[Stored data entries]

☆ ☆ ☆

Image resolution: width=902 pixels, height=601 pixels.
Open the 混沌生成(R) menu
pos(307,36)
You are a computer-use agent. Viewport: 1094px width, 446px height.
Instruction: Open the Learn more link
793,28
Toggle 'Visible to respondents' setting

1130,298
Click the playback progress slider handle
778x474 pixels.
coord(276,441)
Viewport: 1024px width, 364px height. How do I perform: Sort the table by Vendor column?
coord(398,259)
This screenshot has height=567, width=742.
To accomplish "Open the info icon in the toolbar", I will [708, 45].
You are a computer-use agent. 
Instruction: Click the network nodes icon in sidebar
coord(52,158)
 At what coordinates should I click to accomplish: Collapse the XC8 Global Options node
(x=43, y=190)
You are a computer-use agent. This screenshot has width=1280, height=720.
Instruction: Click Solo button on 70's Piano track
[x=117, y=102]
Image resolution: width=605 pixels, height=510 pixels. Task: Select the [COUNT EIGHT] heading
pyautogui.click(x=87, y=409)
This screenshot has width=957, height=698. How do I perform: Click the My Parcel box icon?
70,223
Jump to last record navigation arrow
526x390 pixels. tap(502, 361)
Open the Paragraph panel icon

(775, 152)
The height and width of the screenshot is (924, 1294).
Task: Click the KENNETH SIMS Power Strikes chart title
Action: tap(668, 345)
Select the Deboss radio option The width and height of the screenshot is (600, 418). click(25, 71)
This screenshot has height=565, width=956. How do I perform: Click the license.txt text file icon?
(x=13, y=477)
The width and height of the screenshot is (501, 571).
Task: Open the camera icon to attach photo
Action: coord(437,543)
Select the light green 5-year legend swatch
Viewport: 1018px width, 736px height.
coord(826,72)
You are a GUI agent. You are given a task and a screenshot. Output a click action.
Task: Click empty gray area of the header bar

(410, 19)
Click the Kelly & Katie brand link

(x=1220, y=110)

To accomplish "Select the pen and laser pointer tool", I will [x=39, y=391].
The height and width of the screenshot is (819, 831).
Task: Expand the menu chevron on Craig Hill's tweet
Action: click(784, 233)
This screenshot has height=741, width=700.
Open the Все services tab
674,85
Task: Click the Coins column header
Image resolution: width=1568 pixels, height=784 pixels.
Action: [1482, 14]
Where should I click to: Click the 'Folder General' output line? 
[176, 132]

☆ ☆ ☆

* _Brief_:
I need each line of the entries that holds the string "computer" located and copied.

* _Answer section_:
You are a computer-use agent. Viewport: 1094px width, 446px height.
You are a computer-use agent. 
You are a computer-use agent. This screenshot has width=1280, height=720.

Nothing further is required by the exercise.